>>

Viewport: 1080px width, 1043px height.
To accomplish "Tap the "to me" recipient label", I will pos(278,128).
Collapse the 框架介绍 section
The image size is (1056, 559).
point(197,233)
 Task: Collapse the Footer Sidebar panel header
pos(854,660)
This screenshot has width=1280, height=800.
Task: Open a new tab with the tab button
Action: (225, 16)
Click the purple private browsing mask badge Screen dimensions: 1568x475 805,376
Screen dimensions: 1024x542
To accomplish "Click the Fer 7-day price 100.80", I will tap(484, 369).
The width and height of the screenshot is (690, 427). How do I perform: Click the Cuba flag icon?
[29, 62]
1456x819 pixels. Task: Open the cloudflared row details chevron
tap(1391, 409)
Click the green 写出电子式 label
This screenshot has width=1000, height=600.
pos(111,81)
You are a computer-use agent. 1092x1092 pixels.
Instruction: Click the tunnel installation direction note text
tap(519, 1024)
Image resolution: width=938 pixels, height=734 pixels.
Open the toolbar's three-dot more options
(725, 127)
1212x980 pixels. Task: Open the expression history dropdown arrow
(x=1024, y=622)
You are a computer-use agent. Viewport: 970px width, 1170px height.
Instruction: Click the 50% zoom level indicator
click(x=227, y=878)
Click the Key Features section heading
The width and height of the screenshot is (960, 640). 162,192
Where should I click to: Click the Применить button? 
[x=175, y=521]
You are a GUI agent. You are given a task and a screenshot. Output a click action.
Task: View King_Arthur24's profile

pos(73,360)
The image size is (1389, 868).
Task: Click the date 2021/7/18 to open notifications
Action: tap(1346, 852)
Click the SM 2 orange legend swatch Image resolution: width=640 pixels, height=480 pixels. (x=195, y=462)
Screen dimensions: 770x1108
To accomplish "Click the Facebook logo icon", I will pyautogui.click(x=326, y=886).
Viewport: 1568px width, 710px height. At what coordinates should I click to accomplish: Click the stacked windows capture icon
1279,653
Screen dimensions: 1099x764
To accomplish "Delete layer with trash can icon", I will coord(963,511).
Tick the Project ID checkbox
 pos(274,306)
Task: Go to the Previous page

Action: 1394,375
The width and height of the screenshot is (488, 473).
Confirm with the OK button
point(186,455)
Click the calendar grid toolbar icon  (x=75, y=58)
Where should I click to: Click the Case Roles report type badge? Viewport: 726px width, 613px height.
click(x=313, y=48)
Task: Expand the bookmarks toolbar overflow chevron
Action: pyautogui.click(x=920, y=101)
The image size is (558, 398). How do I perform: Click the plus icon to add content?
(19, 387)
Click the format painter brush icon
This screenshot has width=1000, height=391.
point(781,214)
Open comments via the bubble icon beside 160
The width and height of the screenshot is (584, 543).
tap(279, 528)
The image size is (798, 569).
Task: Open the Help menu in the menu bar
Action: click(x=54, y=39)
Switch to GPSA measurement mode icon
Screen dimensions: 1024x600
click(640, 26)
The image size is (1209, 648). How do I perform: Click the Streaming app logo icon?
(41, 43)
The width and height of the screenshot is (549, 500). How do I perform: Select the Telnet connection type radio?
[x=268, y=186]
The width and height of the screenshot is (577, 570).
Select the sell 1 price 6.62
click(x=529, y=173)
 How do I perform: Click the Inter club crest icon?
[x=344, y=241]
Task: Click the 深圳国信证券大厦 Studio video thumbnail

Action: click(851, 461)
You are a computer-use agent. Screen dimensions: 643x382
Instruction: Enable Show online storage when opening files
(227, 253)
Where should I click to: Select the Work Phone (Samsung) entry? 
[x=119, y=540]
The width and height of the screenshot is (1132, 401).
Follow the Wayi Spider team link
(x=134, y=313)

<<

| PROBLEM TO WORK ON |
Wherever the string "computer" occurs in the entries, copy that whole line.

| ANSWER BOX |
You are a computer-use agent. 1092x1092 pixels.
You are a computer-use agent. Viewport: 970px width, 1170px height.
You are a computer-use agent. Screen dimensions: 643x382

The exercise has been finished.